> Dataset excerpts
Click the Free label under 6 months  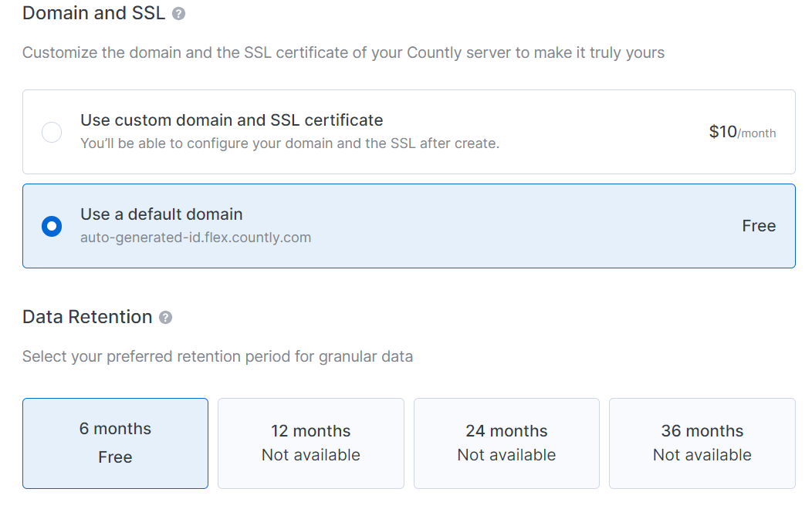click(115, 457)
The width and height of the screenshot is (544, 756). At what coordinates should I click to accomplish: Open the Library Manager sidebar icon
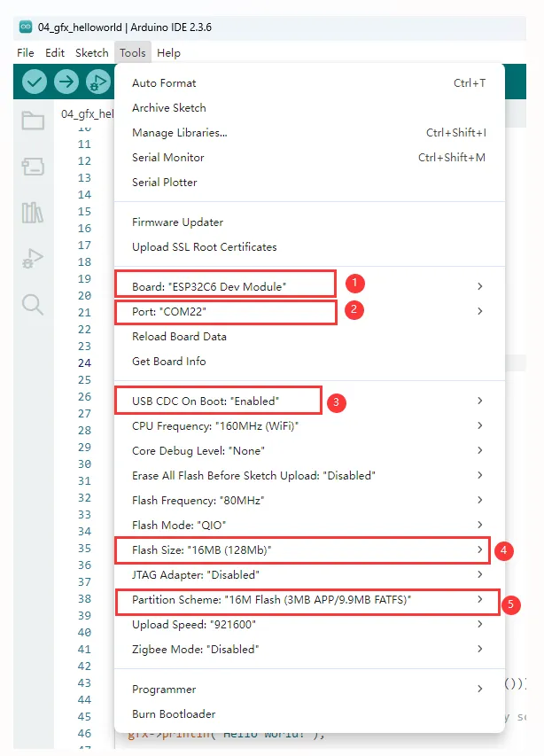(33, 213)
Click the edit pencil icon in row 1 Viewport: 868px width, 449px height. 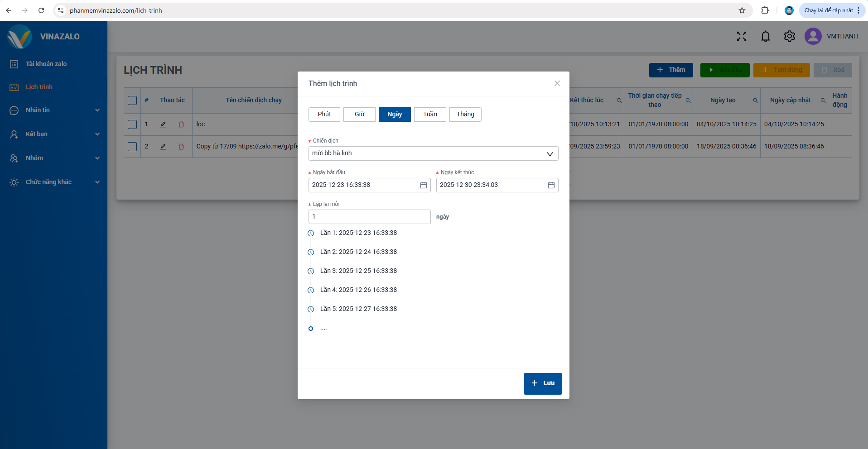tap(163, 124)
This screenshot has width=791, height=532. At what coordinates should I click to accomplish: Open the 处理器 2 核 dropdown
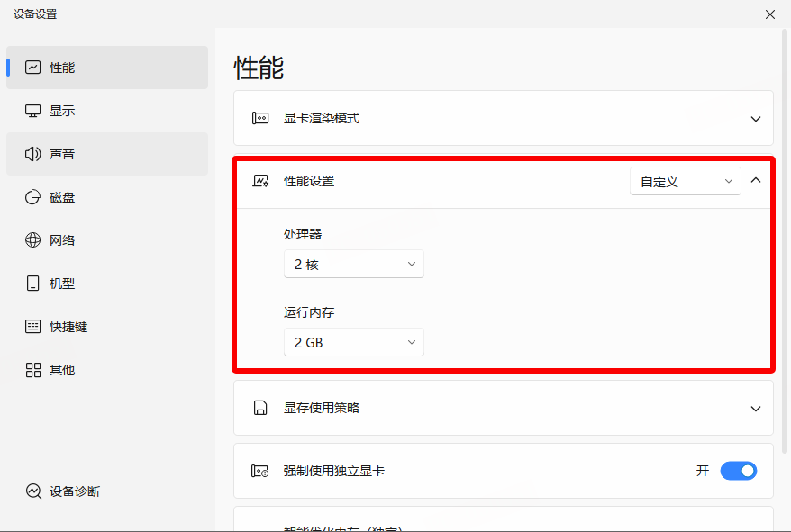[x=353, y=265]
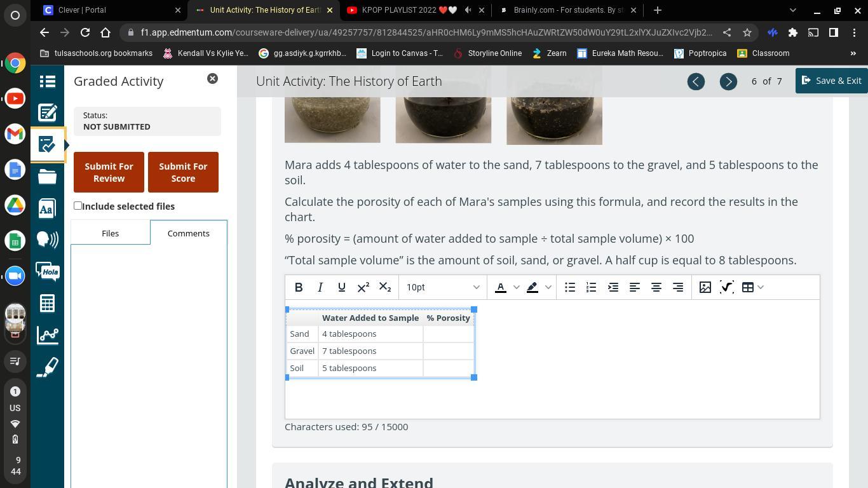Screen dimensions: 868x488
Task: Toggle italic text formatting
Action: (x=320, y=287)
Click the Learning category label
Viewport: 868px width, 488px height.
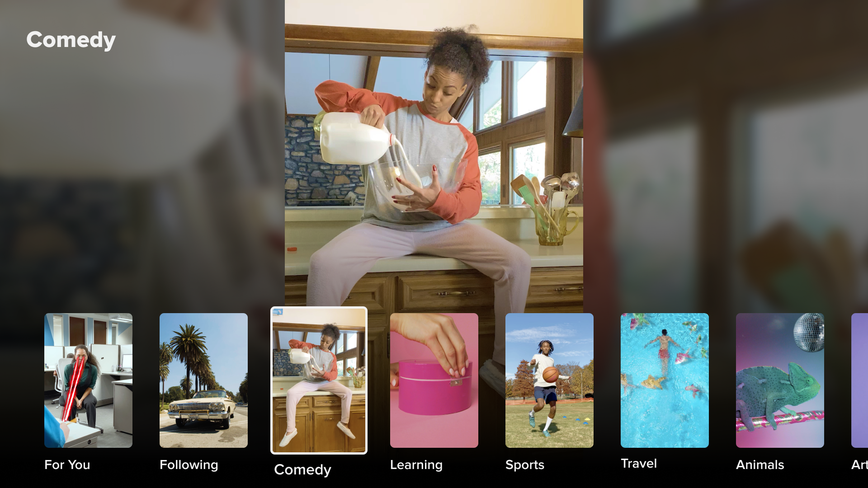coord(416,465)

> Short task
Convert the items from the line containing "Click the Learning category label" through the end of the items into a numbered list, omitting any blank lines and leaving out the pictures.

> Finished answer
1. Click the Learning category label
2. Viewport: 868px width, 488px height.
3. coord(416,465)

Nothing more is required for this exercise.